The hype helps account for the stock's skid, Prof. Pritchard said. The opinions of investment professionals were overwhelmed by eager amateur investors who wanted to grab a piece of Facebook, without first acquiring a thorough understanding of the company's strengths, weaknesses, and potential value. The result was a stock that initially traded for more than it was likely worth.
"My basic intuition here is that markets are good, and salespeople are bad, and the better-functioning the market, the less influence salespeople have on it," Prof. Pritchard said. In fact, the "blood-sucking parasites" he refers to in his paper are the underwriters of the typical IPO, who take a standard commission of 7 percent for essentially acting in that salesman role.

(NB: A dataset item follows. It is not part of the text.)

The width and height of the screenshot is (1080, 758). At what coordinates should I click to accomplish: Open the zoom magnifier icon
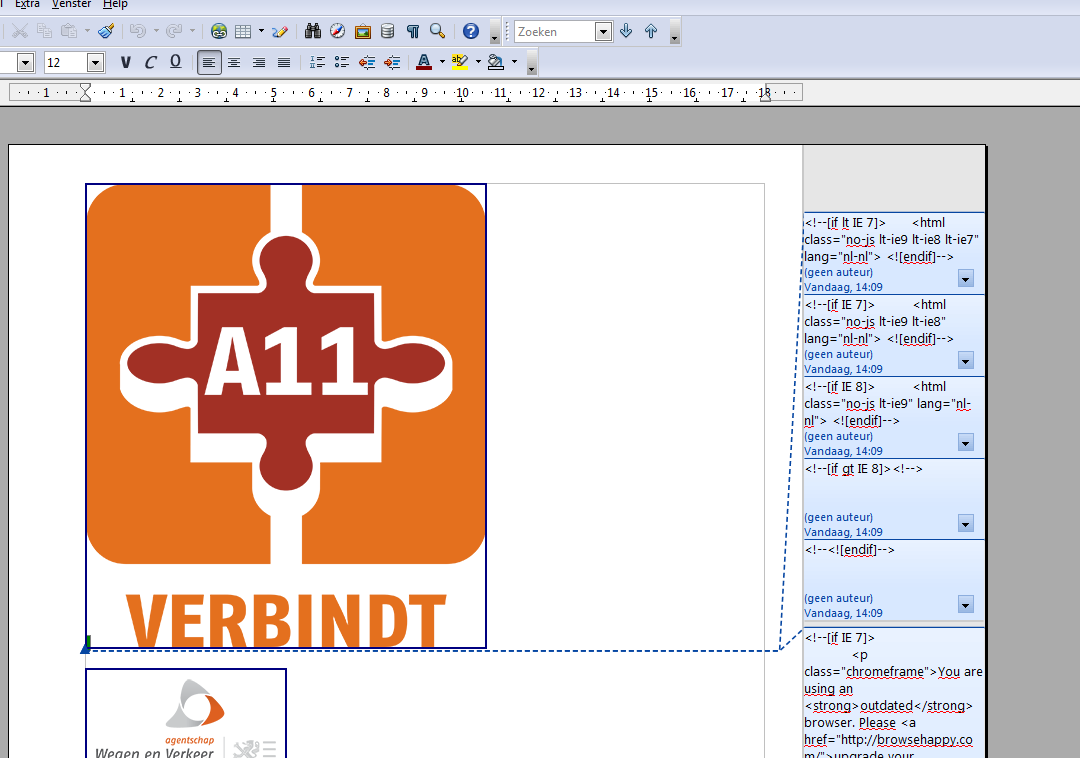tap(437, 32)
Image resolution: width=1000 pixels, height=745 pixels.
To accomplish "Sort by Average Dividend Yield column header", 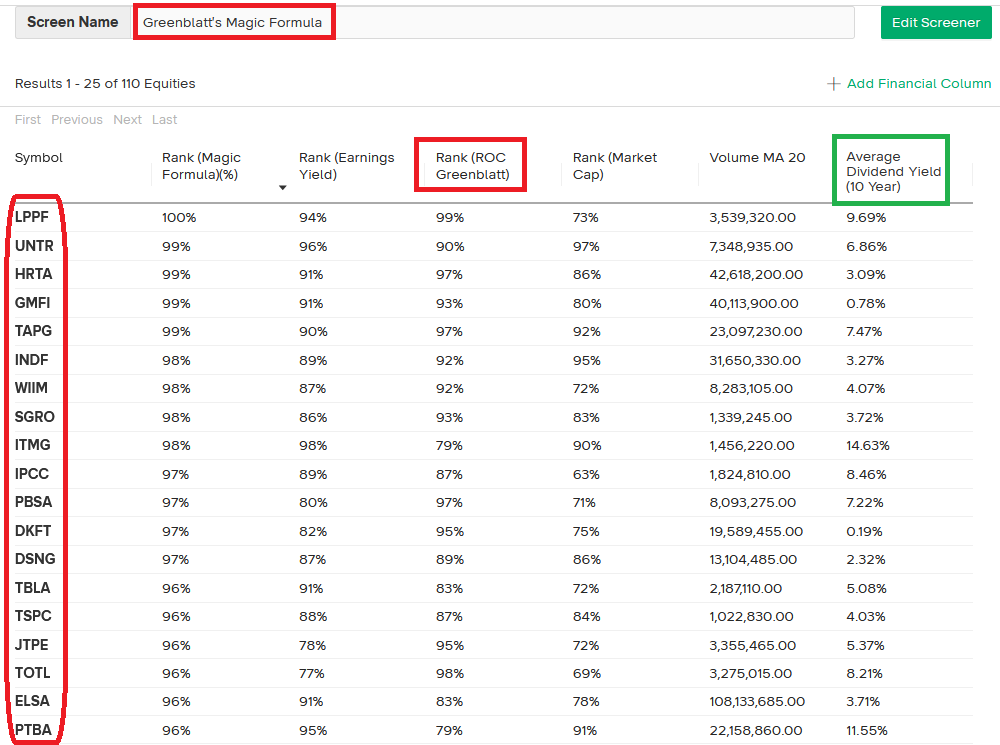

The usual IPO doesn't follow the Facebook pattern, Prof. Pritchard writes. Instead, the more common problem is undervalue—short-term underpricing, combined with long-term underperformance. Stock prices start too low, depriving promising companies of much-needed capital, then fail to live up to performance potential in the longer term.
The remedy, Prof. Pritchard writes, is to create a two-stage, reversible system of "going public." Companies' shares would first be traded in a private market for a "seasoning period," with mandatory disclosure, before the general public would be able to buy them.
The system would both improve companies' ability to raise money and protect investors from Facebook-style post-IPO stock price declines.
"We're not trying to eliminate risk," Prof. Pritchard said. "Risk is good. You can't be last to the party, and in order to be first, you have to be willing to accept risk."